BEGIN Records
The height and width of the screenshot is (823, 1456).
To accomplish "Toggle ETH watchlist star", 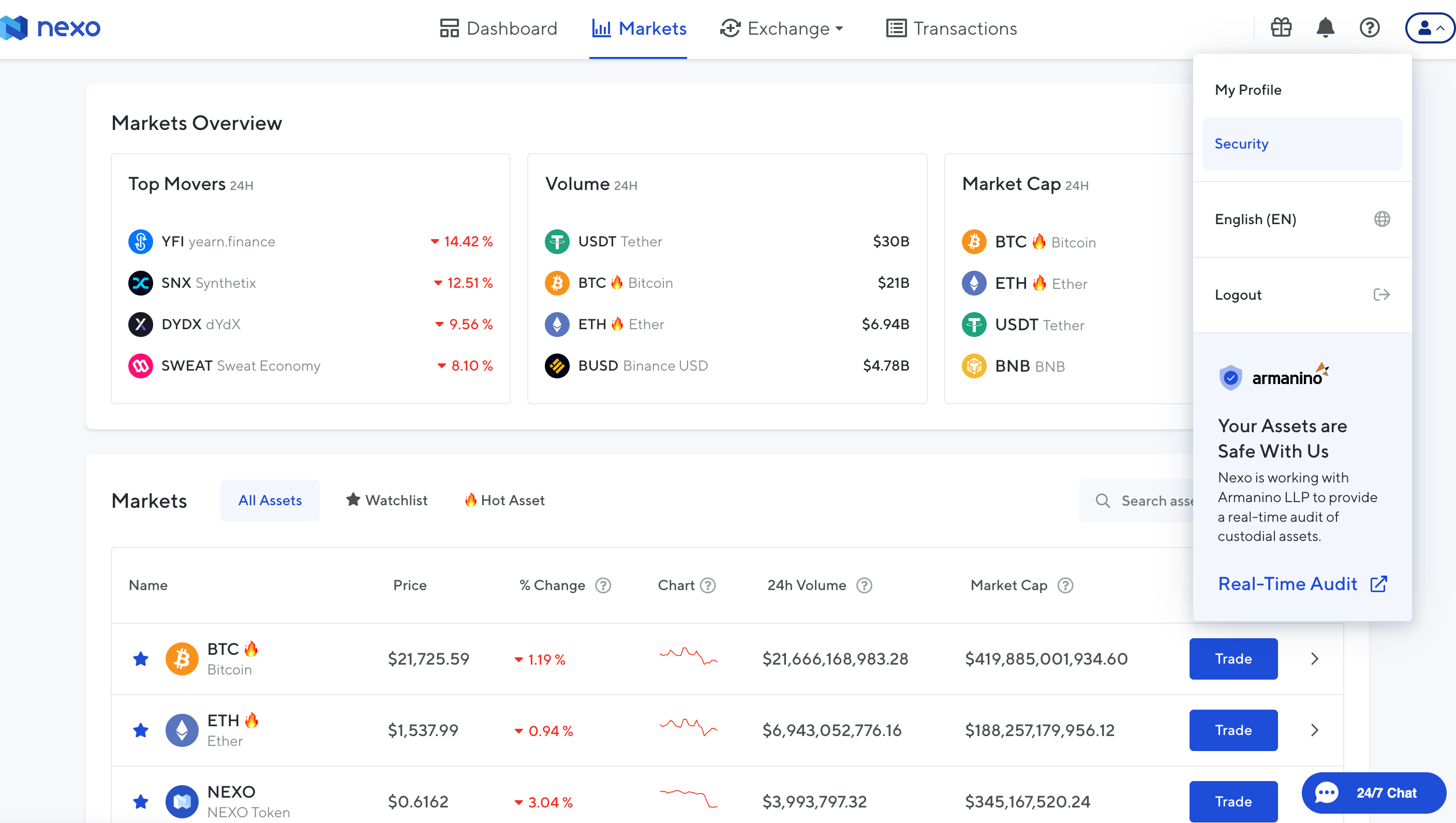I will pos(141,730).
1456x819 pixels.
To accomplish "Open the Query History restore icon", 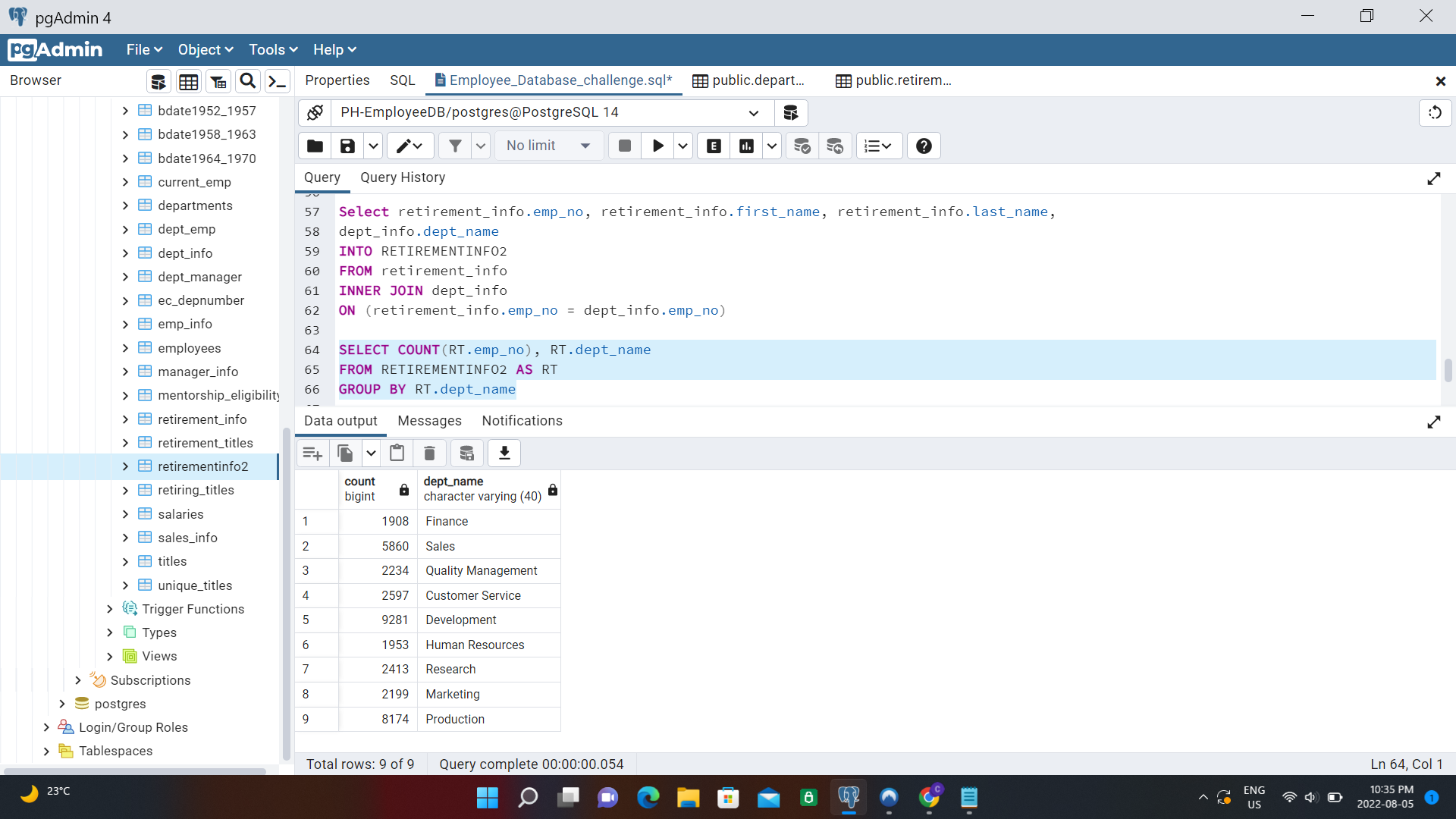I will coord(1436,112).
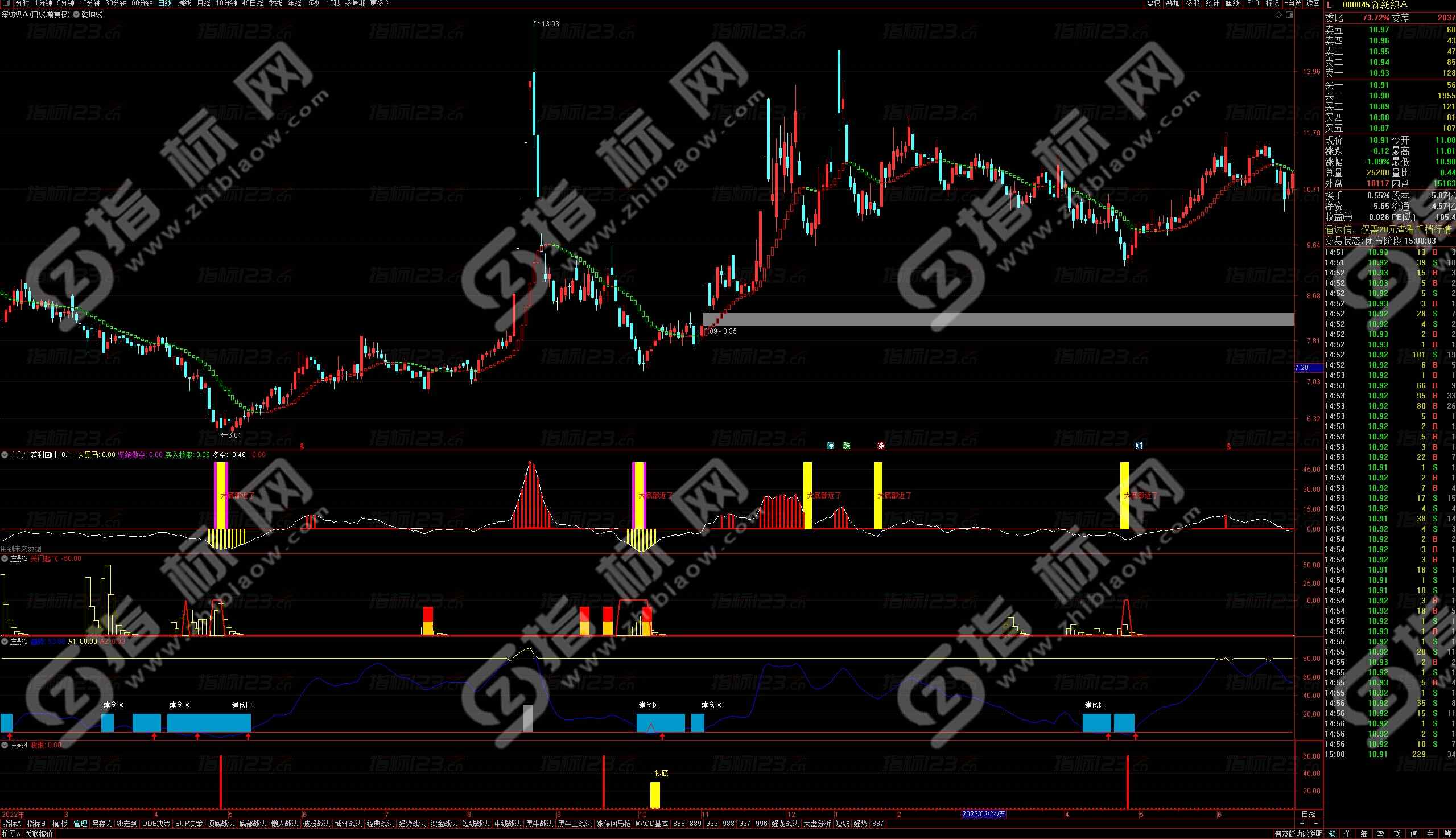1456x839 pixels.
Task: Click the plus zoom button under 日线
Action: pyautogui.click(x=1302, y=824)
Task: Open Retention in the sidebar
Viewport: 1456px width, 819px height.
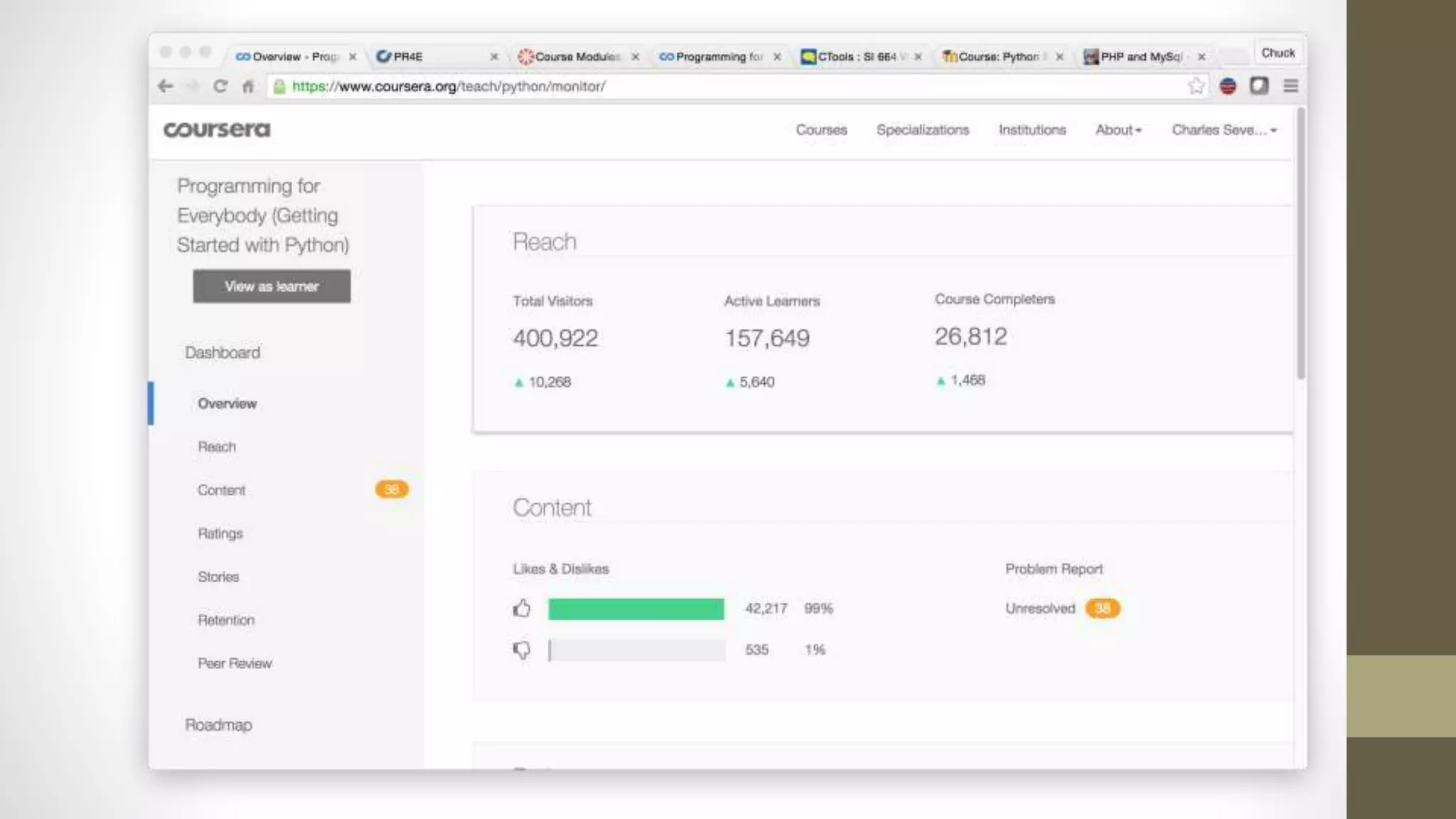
END Records
» **Task to complete**
Tell how many lines of the data above hold the string "height". The number alone is the answer.

» **Output below**
2